WHAT YOU HAVE TO DO: Print, from the listing below, the lines starting at the line containing "Image resolution: width=527" and ending at the line containing "Task: Select the row for rank 5", exactly as they stand, and print nothing else.

THE RECORDS:
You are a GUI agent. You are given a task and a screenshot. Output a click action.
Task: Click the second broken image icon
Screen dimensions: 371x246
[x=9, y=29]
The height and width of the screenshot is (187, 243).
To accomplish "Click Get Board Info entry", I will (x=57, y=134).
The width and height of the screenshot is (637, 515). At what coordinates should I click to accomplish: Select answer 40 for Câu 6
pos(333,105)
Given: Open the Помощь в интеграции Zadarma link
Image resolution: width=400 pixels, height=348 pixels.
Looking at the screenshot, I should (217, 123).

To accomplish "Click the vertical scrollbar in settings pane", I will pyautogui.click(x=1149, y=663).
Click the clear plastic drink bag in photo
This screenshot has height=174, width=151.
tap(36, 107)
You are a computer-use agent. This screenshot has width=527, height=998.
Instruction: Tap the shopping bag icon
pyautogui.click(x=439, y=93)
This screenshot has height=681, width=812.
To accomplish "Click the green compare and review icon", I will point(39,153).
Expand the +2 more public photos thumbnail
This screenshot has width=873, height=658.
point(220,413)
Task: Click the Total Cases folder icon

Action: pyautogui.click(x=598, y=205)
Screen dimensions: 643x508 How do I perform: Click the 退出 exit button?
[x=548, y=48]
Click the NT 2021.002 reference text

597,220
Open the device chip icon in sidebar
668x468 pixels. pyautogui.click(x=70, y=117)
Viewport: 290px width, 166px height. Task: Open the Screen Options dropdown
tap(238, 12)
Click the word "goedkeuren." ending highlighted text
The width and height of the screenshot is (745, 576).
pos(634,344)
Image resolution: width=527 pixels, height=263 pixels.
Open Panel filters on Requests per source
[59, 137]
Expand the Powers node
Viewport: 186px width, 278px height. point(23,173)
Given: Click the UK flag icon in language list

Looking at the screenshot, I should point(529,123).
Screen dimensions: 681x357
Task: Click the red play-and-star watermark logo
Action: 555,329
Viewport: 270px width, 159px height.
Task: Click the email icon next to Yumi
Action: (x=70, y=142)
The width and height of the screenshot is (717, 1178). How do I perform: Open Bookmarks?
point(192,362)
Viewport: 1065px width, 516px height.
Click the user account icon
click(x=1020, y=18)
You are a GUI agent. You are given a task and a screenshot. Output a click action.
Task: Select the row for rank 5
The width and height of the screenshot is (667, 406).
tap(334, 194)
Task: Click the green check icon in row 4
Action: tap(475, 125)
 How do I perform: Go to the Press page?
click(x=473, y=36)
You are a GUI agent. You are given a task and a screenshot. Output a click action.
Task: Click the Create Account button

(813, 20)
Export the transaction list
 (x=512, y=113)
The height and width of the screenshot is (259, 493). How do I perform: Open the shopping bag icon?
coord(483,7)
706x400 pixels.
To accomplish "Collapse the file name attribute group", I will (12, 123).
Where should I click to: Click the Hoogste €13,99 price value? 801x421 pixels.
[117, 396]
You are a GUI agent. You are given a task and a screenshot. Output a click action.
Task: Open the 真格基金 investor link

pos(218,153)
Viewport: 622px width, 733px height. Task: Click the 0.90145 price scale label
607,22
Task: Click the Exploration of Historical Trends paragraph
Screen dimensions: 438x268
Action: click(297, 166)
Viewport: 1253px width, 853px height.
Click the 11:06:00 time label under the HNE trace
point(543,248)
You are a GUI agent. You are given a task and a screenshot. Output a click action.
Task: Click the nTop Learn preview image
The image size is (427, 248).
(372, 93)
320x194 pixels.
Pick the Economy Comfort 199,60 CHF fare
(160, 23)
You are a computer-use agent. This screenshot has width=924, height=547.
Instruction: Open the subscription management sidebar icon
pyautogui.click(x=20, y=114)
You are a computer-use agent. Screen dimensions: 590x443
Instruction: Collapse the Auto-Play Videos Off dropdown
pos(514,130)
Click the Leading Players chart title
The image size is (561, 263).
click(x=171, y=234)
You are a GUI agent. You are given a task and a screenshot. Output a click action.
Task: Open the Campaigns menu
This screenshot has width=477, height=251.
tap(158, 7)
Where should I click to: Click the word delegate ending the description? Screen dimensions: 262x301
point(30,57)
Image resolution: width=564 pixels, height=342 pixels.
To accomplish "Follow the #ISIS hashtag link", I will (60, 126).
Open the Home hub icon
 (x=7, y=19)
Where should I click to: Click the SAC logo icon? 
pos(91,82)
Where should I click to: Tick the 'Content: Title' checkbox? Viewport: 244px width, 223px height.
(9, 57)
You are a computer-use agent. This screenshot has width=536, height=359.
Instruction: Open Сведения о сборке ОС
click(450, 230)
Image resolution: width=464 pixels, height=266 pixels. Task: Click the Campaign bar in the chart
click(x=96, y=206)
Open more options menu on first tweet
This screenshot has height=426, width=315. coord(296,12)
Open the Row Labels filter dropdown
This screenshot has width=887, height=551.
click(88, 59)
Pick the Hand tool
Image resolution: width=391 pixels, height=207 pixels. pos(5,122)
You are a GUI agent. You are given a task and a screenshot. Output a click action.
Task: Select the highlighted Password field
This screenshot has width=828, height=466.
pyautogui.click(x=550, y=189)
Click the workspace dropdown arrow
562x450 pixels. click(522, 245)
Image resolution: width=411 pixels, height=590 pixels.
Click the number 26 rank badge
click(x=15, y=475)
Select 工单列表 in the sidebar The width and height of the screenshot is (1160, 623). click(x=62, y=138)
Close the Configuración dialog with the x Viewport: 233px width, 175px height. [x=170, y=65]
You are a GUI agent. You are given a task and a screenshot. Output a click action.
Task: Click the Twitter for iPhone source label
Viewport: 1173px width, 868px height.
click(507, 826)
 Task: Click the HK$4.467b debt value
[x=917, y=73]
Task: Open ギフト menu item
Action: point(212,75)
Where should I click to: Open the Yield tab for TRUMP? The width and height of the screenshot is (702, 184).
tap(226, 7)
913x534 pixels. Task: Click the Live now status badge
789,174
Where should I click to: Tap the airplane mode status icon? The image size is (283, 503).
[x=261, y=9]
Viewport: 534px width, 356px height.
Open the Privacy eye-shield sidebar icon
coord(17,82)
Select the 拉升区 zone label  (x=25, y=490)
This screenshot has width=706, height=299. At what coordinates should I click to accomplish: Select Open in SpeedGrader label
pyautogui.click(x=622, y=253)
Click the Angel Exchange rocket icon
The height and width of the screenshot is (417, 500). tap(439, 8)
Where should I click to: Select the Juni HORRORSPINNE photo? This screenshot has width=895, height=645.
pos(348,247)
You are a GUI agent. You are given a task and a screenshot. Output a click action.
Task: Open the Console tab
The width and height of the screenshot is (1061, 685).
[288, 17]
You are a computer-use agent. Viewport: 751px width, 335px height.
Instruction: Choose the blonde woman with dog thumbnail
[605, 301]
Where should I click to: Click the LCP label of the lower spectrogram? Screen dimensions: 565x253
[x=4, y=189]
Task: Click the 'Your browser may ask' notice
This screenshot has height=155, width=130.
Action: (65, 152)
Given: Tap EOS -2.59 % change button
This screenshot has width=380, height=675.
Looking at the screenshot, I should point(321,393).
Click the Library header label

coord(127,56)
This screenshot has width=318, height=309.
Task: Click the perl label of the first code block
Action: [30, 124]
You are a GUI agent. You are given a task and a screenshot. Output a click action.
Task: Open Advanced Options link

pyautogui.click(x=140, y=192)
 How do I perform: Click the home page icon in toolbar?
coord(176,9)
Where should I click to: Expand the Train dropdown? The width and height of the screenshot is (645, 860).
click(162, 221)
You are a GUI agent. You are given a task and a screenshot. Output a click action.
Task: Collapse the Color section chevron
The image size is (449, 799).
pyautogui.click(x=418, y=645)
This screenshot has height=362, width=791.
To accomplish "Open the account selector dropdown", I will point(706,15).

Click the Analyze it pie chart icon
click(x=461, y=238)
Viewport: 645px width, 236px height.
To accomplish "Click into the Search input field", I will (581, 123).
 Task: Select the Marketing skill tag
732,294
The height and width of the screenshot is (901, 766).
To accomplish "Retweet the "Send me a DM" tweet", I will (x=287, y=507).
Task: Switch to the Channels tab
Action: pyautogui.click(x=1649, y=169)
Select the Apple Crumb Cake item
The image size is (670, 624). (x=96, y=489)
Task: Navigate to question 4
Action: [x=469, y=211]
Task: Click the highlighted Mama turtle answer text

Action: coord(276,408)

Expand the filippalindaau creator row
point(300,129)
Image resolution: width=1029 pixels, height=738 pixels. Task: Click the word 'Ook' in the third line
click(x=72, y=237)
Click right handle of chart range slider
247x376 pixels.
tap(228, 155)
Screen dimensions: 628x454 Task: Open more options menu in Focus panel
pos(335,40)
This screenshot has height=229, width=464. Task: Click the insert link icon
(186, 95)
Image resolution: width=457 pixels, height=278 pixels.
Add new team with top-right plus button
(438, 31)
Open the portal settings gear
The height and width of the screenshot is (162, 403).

TASK OUTPUT:
Image resolution: width=527 pixels, height=263 pixels.
Open Panel filters on Requests per source
[59, 137]
Expand the Powers node
Viewport: 186px width, 278px height. point(23,173)
Given: Click the UK flag icon in language list

Looking at the screenshot, I should point(529,123).
Screen dimensions: 681x357
Task: Click the red play-and-star watermark logo
Action: 555,329
Viewport: 270px width, 159px height.
Task: Click the email icon next to Yumi
Action: (x=70, y=142)
The width and height of the screenshot is (717, 1178). How do I perform: Open Bookmarks?
point(192,362)
Viewport: 1065px width, 516px height.
Click the user account icon
click(x=1020, y=18)
You are a GUI agent. You are given a task and a screenshot. Output a click action.
Task: Select the row for rank 5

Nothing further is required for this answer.